Ainda segundo Latif, apesar da reconhecida importância do programa, o momento e a forma do reajuste levantam questionamentos.

“O Bolsa Família é uma política muito importante, meritória, com muitas pesquisas acadêmicas mostrando a importância dessa política para a redução da pobreza e outras muitas consequências em indicadores de saúde e indicadores sociais”, afirmou.

No entanto, segundo ela, isso não significa que o programa estivesse isento de necessidades de ajuste — como o chamado “pente fino”, iniciado no começo do atual governo para garantir que apenas os elegíveis recebessem o benefício, mas suspenso em ano eleitoral.

Impacto fiscal

Do ponto de vista fiscal, o governo afirmou que remanejamentos no orçamento do próximo ano seriam suficientes para cobrir a despesa extra, estimada em cerca de R$ 22 bilhões.

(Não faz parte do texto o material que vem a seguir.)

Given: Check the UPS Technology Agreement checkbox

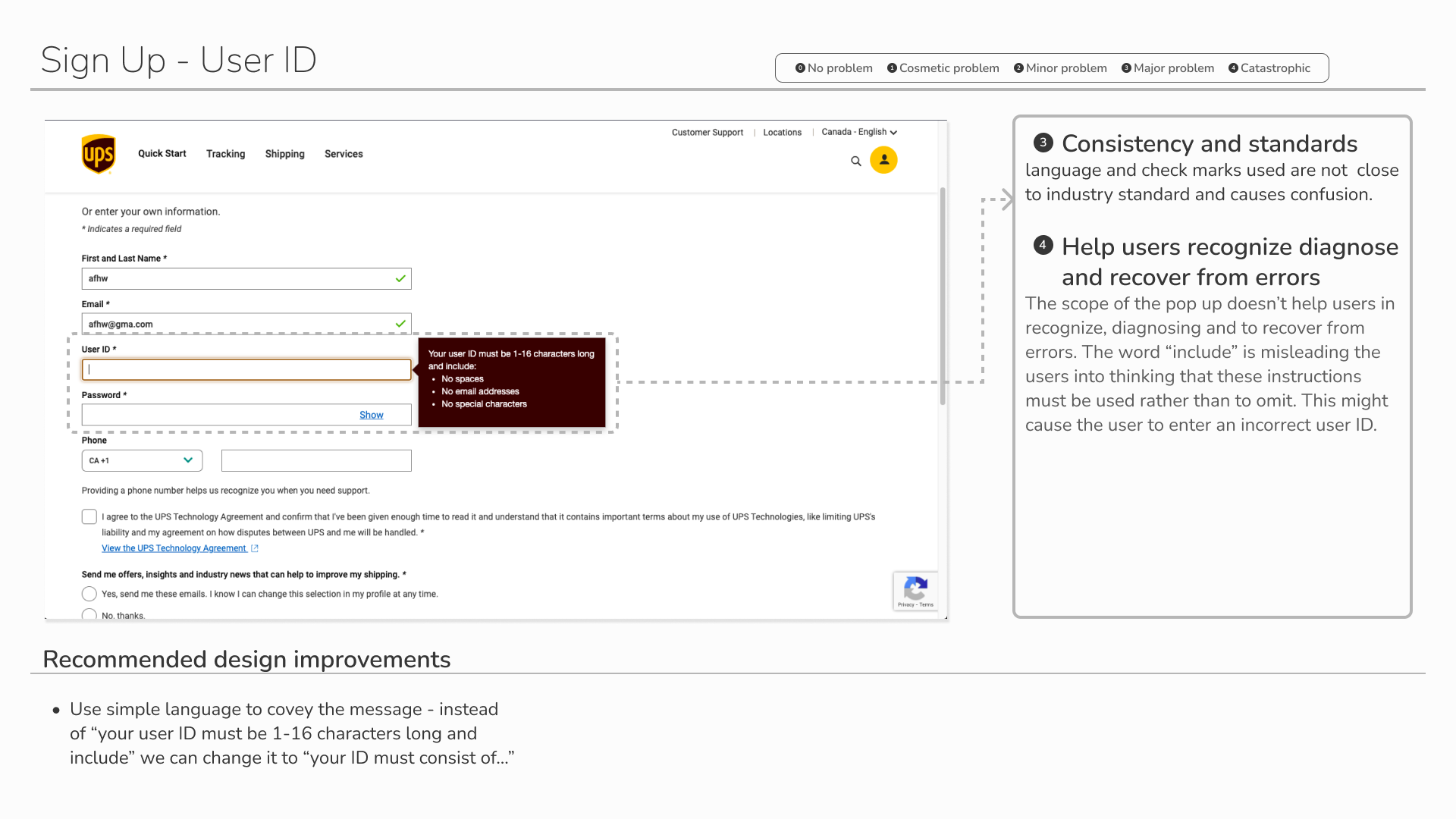Looking at the screenshot, I should (x=89, y=517).
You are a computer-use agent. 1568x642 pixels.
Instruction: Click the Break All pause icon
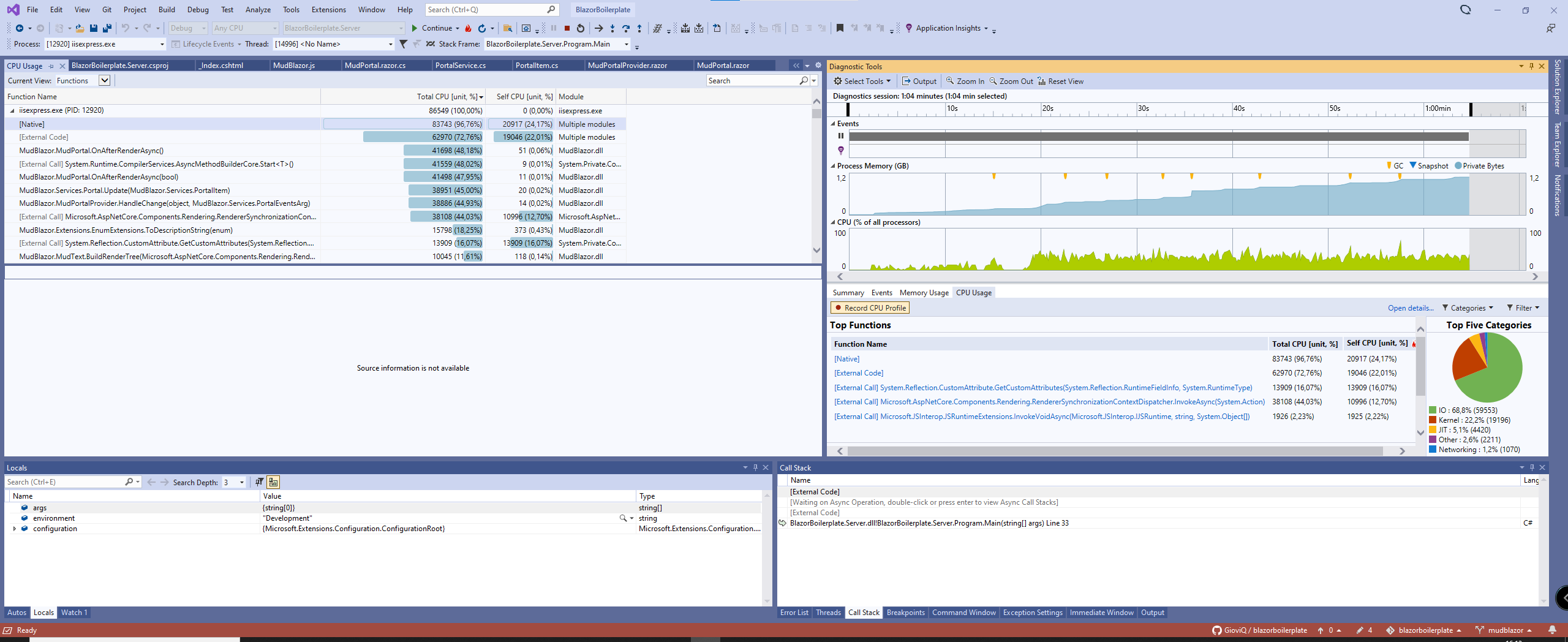point(553,28)
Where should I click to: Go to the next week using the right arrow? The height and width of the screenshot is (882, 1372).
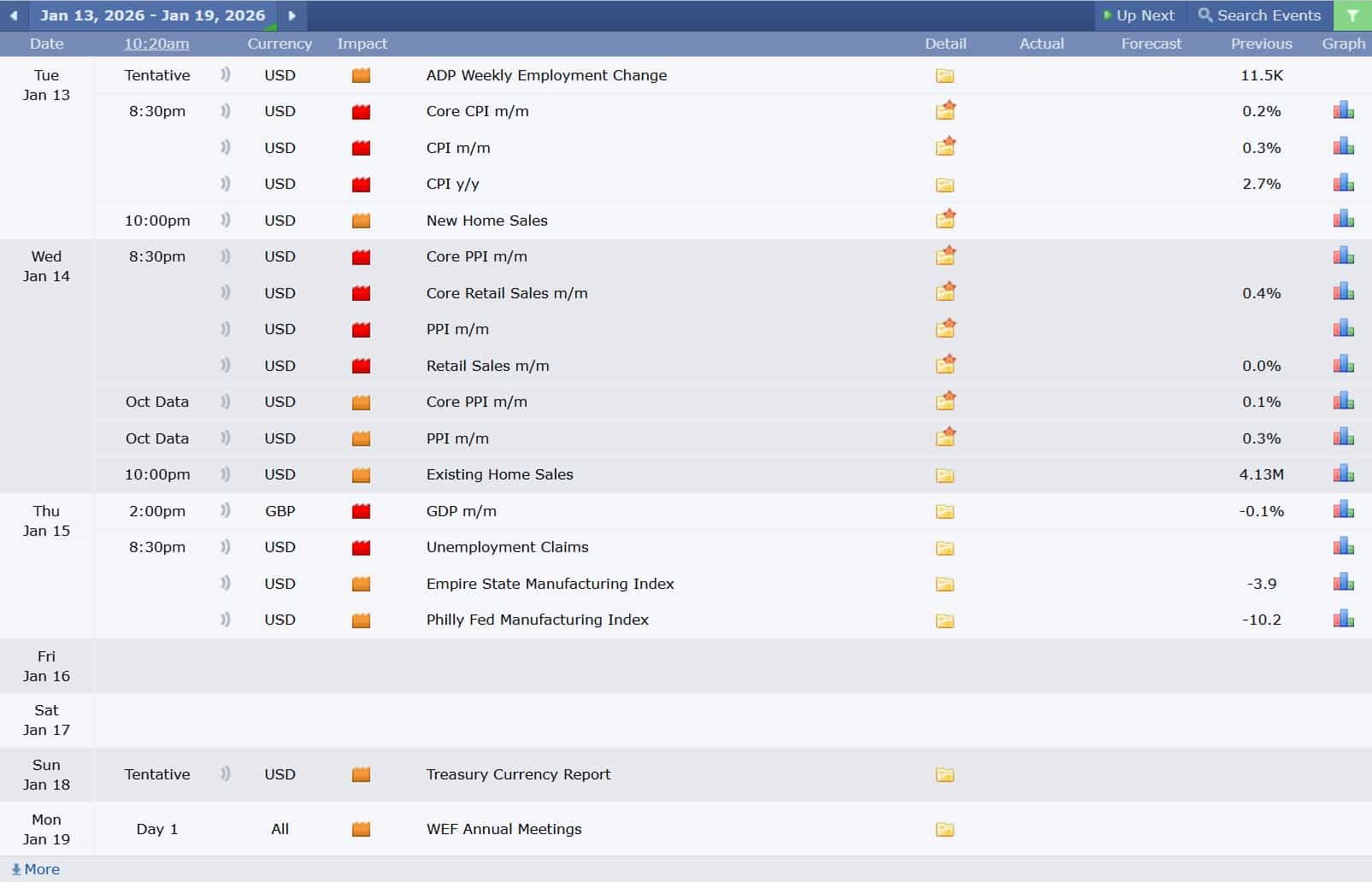[291, 15]
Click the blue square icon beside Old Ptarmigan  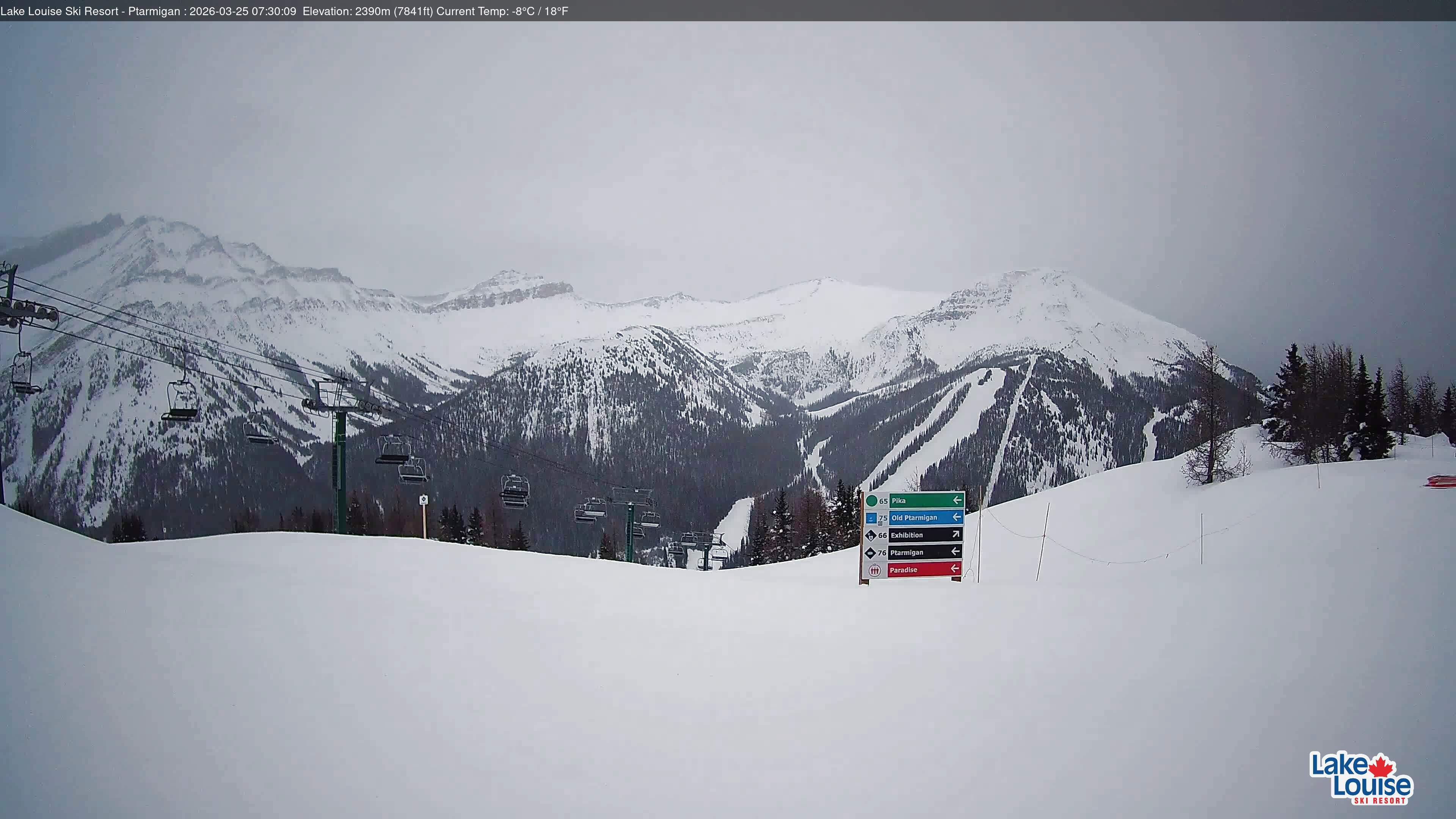tap(871, 518)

Zeina Latif, porém, contestou essa avaliação. Segundo ela, o orçamento para o ano seguinte apresenta despesas subestimadas e receitas superestimadas diante das perspectivas econômicas.

“Mesmo o próprio orçamento que é colocado como superavitário para o ano que vem é visto com muito ceticismo por especialistas. Fica difícil acreditar que o mero remanejamento de despesas seja o suficiente”, afirmou.

A economista destacou ainda que a medida agrava a percepção negativa sobre a capacidade do governo de gerar superávits primários e conter o crescimento da dívida pública, o que, em sua visão, contribui para a manutenção de taxas de juros elevadas que prejudicam tanto o setor produtivo quanto as famílias endividadas.